I dont remember what he had 8xx holley I think, I had a 950HP, yea my car weighs 3460 w/o me in it. This was like 5-6 years ago.

Why does everyone think you want TQ over HP for a street car? Its the exact opposite. On the street you dont have superb traction, so a HP engine is the way to go. Unless you run slicks and VHT the road, all a ton of low end TQ is going to do it kill you. I guess it depends on if your talking practicality or the look at me factor. A TQ engine is good at the track cause you can unleash it all off the line and hook.

6NOVA4
29th-December-2008, 01:30 AM
its all relative.
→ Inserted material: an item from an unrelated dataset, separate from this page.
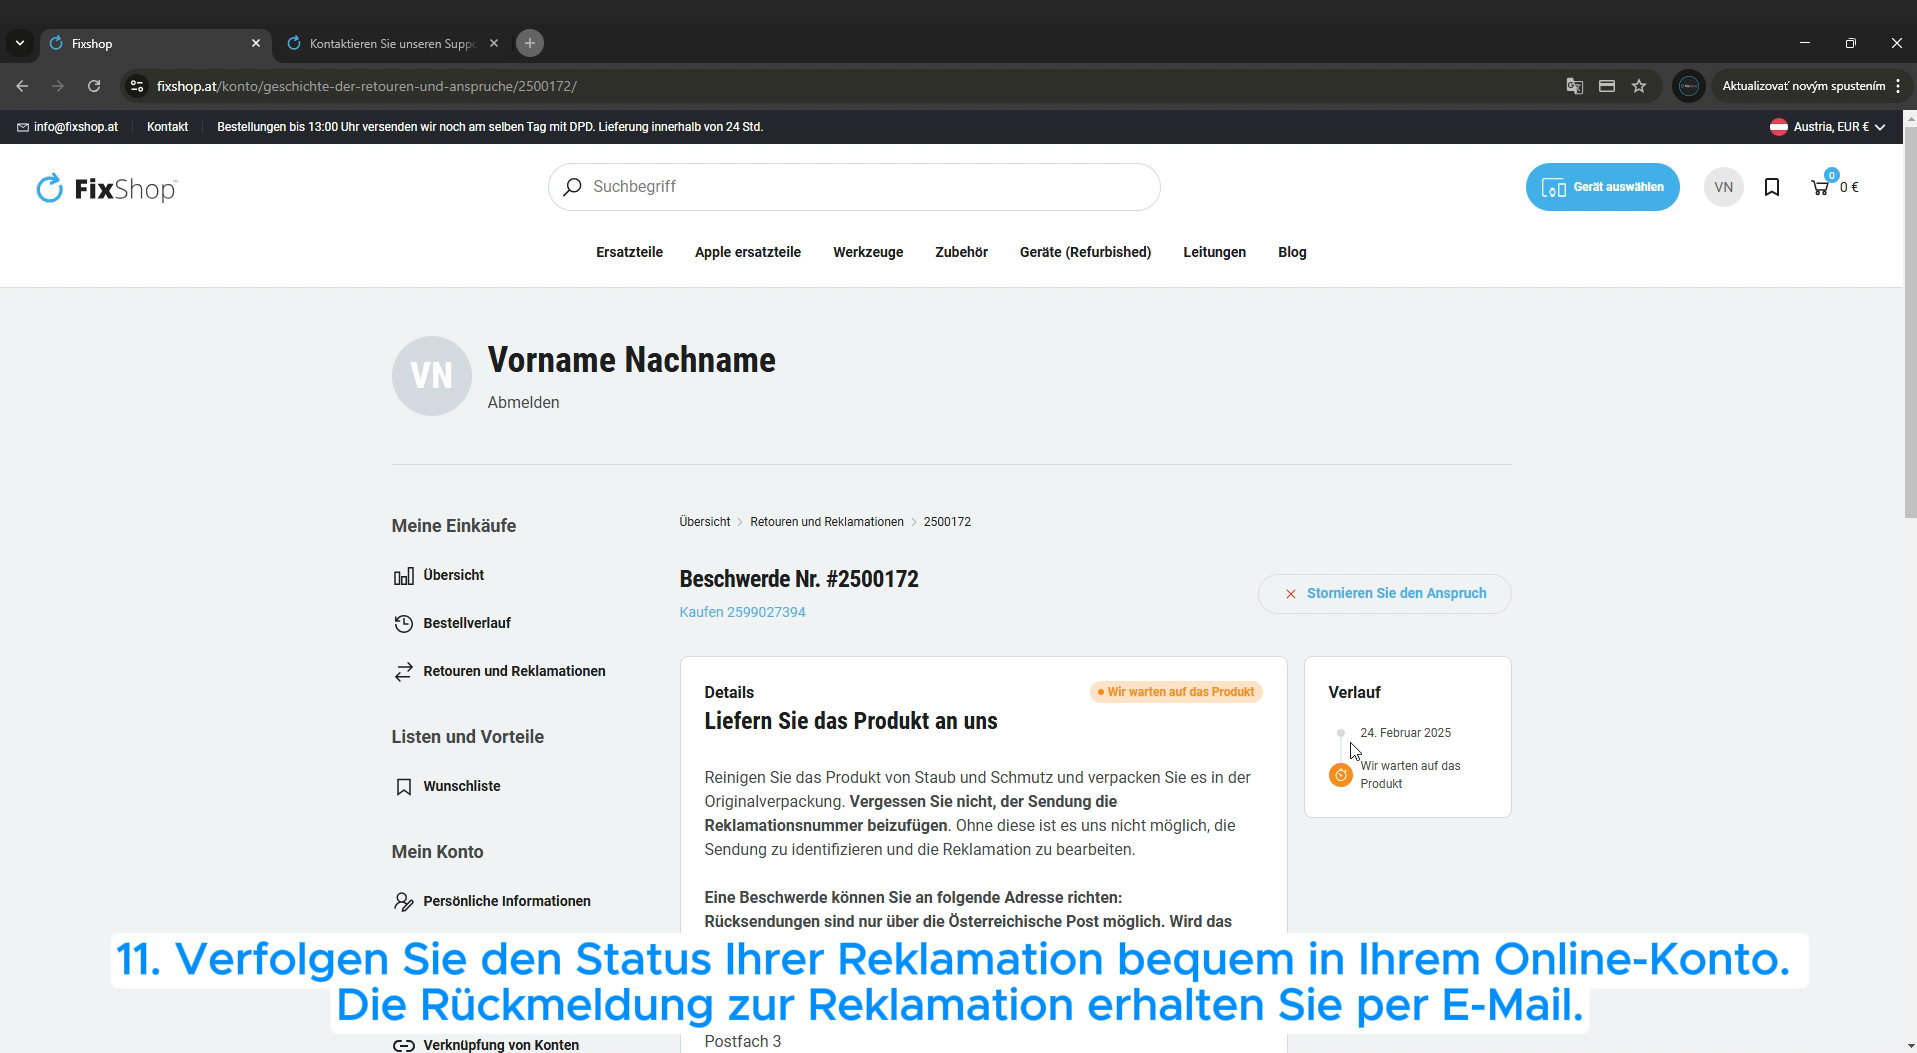Viewport: 1917px width, 1053px height.
Task: Open the VN account avatar in header
Action: [x=1723, y=187]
It's also about the overall combo. Torque is what gets the mass moving. HP is what keeps it accelerating as torque drops off. HP is a function of torque. Yes an engine that makes alot of torque can and will blow the tires off. You got to have the suspension/tires to control it.

Its hard to say why your 377 beat your buddy's 406. comparing apples and oranges I guess. what were the ET an MPH numbers?

6NOVA4
29th-December-2008, 01:41 AM
I remember a similar deal with a couple of buddies of mine. Back in the day my buddy dave had a 71 chevelle and we build a 383 flattop pistons, ported 76 cc stock heads, comp 480/280 hydraulic cam, dual plane intake, roller rockers, 750 vac sec carb, th350 with 2500 stall converter, 3.73's, 1 5/8" headers, 2 1/2" exhaust. Car ran good. My other buddy Mike had a 68 camaro with a 350, stock bottom end with ported 64 cc heads, crower hydraulic 480/280 cam, torker intake, 650 dp, th 400, 2500 stall, 3.73's, 1 5/8" headers, 2 1/2" exhaust.

Guess who beat who? Mike's camaro on the big end would edge dave out by a fender. They would always punch off from 3,000 RPM in 1st gear. Apples and oranges. My 355 in my nova would WALK all over them. Of course their cars were more "street" cars than mine. :yes:

64PRONOVA
29th-December-2008, 04:15 AM
Not in my experience. My buddy with the 383 even had a heavier car than my 64 Nova and could still beat my 377 with his 383. No pipe dreams. Equally-prepped and very comparable engines running about the same compression ratio and everything. The stroker beat the puched-out 350 every time. A 377 isn't a whole lot more than a 355 really. Not like the 383s seem to be. Torque is where it's at. You can really feel it in the seat of your pants. Then when I upgraded to a 406, I beat him every time.

My 377 used to blow away the 302 z/28s though.

levisnteeshirt
29th-December-2008, 01:20 PM
a good 406 is really tough to beat.

I guess i was around too many 355's that would go to 8000 and make your head feel like it was going to get pushed through the head rest watching the tach sweep by 7500 and not slowing down to be interested in engines that make low end torque.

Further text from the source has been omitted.